EXERCISE => Please give the records below back in full, exactly as shown.
** Opening RECORDS TO USE block **
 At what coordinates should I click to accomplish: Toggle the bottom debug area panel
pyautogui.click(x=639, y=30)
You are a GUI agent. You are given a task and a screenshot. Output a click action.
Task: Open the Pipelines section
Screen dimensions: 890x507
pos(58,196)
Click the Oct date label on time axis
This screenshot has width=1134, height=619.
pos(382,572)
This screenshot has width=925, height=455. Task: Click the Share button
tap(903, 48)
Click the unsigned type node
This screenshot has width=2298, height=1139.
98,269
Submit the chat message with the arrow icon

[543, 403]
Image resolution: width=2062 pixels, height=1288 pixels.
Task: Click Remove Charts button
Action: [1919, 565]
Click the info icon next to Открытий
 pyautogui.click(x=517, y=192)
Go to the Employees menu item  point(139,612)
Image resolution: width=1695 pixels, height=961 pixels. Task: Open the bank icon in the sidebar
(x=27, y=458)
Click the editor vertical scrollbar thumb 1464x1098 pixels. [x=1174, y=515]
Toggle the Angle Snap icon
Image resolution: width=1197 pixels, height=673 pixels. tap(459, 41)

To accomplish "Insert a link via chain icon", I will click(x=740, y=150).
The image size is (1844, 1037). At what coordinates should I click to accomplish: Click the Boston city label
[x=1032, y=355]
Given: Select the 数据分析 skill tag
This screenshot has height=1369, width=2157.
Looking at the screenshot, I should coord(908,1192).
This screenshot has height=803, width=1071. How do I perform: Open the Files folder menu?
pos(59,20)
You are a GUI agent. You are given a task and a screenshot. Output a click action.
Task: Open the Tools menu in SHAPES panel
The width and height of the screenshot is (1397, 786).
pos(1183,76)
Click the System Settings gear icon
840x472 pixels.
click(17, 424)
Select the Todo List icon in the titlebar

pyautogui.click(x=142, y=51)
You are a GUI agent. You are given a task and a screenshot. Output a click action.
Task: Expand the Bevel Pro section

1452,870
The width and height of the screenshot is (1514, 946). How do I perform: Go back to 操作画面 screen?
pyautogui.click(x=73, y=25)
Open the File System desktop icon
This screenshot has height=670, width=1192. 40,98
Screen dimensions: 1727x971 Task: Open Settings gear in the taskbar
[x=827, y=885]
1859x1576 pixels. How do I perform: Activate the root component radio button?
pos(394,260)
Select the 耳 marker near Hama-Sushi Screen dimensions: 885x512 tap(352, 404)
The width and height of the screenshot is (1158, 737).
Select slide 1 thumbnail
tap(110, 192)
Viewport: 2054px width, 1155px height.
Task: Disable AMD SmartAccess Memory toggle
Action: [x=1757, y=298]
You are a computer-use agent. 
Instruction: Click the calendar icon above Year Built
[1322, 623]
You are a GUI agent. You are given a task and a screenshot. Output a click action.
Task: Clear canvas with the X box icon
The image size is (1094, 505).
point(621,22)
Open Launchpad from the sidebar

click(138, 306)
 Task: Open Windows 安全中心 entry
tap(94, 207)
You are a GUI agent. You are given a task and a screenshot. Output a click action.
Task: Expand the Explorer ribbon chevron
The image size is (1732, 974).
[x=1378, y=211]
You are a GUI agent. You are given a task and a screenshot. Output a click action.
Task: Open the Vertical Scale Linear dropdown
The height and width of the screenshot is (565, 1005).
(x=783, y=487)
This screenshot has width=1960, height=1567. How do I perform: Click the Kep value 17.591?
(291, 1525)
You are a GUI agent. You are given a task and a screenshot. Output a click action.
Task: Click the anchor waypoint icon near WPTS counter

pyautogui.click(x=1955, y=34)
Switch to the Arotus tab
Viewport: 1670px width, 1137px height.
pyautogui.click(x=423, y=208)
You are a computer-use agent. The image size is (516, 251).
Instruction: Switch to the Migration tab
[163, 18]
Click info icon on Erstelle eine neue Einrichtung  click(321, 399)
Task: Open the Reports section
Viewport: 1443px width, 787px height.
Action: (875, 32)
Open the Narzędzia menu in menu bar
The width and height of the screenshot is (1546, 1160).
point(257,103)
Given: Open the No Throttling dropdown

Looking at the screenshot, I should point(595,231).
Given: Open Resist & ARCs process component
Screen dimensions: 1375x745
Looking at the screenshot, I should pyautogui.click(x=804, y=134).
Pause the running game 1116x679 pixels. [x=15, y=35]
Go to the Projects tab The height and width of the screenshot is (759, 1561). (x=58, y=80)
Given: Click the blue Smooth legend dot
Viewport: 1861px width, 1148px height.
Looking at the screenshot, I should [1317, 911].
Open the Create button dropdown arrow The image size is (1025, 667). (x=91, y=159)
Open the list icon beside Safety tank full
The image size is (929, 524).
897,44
** Closing RECORDS TO USE block **
SOLUTION =>
 At what coordinates should I click to accomplish: Toggle the bottom debug area panel
pyautogui.click(x=639, y=30)
You are a GUI agent. You are given a task and a screenshot. Output a click action.
Task: Open the Pipelines section
Screen dimensions: 890x507
pos(58,196)
Click the Oct date label on time axis
This screenshot has width=1134, height=619.
pos(382,572)
This screenshot has width=925, height=455. Task: Click the Share button
tap(903, 48)
Click the unsigned type node
This screenshot has width=2298, height=1139.
98,269
Submit the chat message with the arrow icon

[543, 403]
Image resolution: width=2062 pixels, height=1288 pixels.
Task: Click Remove Charts button
Action: [1919, 565]
Click the info icon next to Открытий
 pyautogui.click(x=517, y=192)
Go to the Employees menu item  point(139,612)
Image resolution: width=1695 pixels, height=961 pixels. Task: Open the bank icon in the sidebar
(x=27, y=458)
Click the editor vertical scrollbar thumb 1464x1098 pixels. [x=1174, y=515]
Toggle the Angle Snap icon
Image resolution: width=1197 pixels, height=673 pixels. tap(459, 41)

To accomplish "Insert a link via chain icon", I will click(x=740, y=150).
The image size is (1844, 1037). At what coordinates should I click to accomplish: Click the Boston city label
[x=1032, y=355]
Given: Select the 数据分析 skill tag
This screenshot has height=1369, width=2157.
Looking at the screenshot, I should coord(908,1192).
This screenshot has height=803, width=1071. How do I perform: Open the Files folder menu?
pos(59,20)
You are a GUI agent. You are given a task and a screenshot. Output a click action.
Task: Open the Tools menu in SHAPES panel
The width and height of the screenshot is (1397, 786).
pos(1183,76)
Click the System Settings gear icon
840x472 pixels.
click(17, 424)
Select the Todo List icon in the titlebar

pyautogui.click(x=142, y=51)
You are a GUI agent. You are given a task and a screenshot. Output a click action.
Task: Expand the Bevel Pro section

1452,870
The width and height of the screenshot is (1514, 946). How do I perform: Go back to 操作画面 screen?
pyautogui.click(x=73, y=25)
Open the File System desktop icon
This screenshot has height=670, width=1192. 40,98
Screen dimensions: 1727x971 Task: Open Settings gear in the taskbar
[x=827, y=885]
1859x1576 pixels. How do I perform: Activate the root component radio button?
pos(394,260)
Select the 耳 marker near Hama-Sushi Screen dimensions: 885x512 tap(352, 404)
The width and height of the screenshot is (1158, 737).
Select slide 1 thumbnail
tap(110, 192)
Viewport: 2054px width, 1155px height.
Task: Disable AMD SmartAccess Memory toggle
Action: [x=1757, y=298]
You are a computer-use agent. 
Instruction: Click the calendar icon above Year Built
[1322, 623]
You are a GUI agent. You are given a task and a screenshot. Output a click action.
Task: Clear canvas with the X box icon
The image size is (1094, 505).
point(621,22)
Open Launchpad from the sidebar

click(138, 306)
 Task: Open Windows 安全中心 entry
tap(94, 207)
You are a GUI agent. You are given a task and a screenshot. Output a click action.
Task: Expand the Explorer ribbon chevron
The image size is (1732, 974).
[x=1378, y=211]
You are a GUI agent. You are given a task and a screenshot. Output a click action.
Task: Open the Vertical Scale Linear dropdown
The height and width of the screenshot is (565, 1005).
(x=783, y=487)
This screenshot has width=1960, height=1567. How do I perform: Click the Kep value 17.591?
(291, 1525)
You are a GUI agent. You are given a task and a screenshot. Output a click action.
Task: Click the anchor waypoint icon near WPTS counter

pyautogui.click(x=1955, y=34)
Switch to the Arotus tab
Viewport: 1670px width, 1137px height.
pyautogui.click(x=423, y=208)
You are a computer-use agent. The image size is (516, 251).
Instruction: Switch to the Migration tab
[163, 18]
Click info icon on Erstelle eine neue Einrichtung  click(321, 399)
Task: Open the Reports section
Viewport: 1443px width, 787px height.
Action: (875, 32)
Open the Narzędzia menu in menu bar
The width and height of the screenshot is (1546, 1160).
point(257,103)
Given: Open the No Throttling dropdown

Looking at the screenshot, I should point(595,231).
Given: Open Resist & ARCs process component
Screen dimensions: 1375x745
Looking at the screenshot, I should pyautogui.click(x=804, y=134).
Pause the running game 1116x679 pixels. [x=15, y=35]
Go to the Projects tab The height and width of the screenshot is (759, 1561). (x=58, y=80)
Given: Click the blue Smooth legend dot
Viewport: 1861px width, 1148px height.
Looking at the screenshot, I should [1317, 911].
Open the Create button dropdown arrow The image size is (1025, 667). (x=91, y=159)
Open the list icon beside Safety tank full
The image size is (929, 524).
897,44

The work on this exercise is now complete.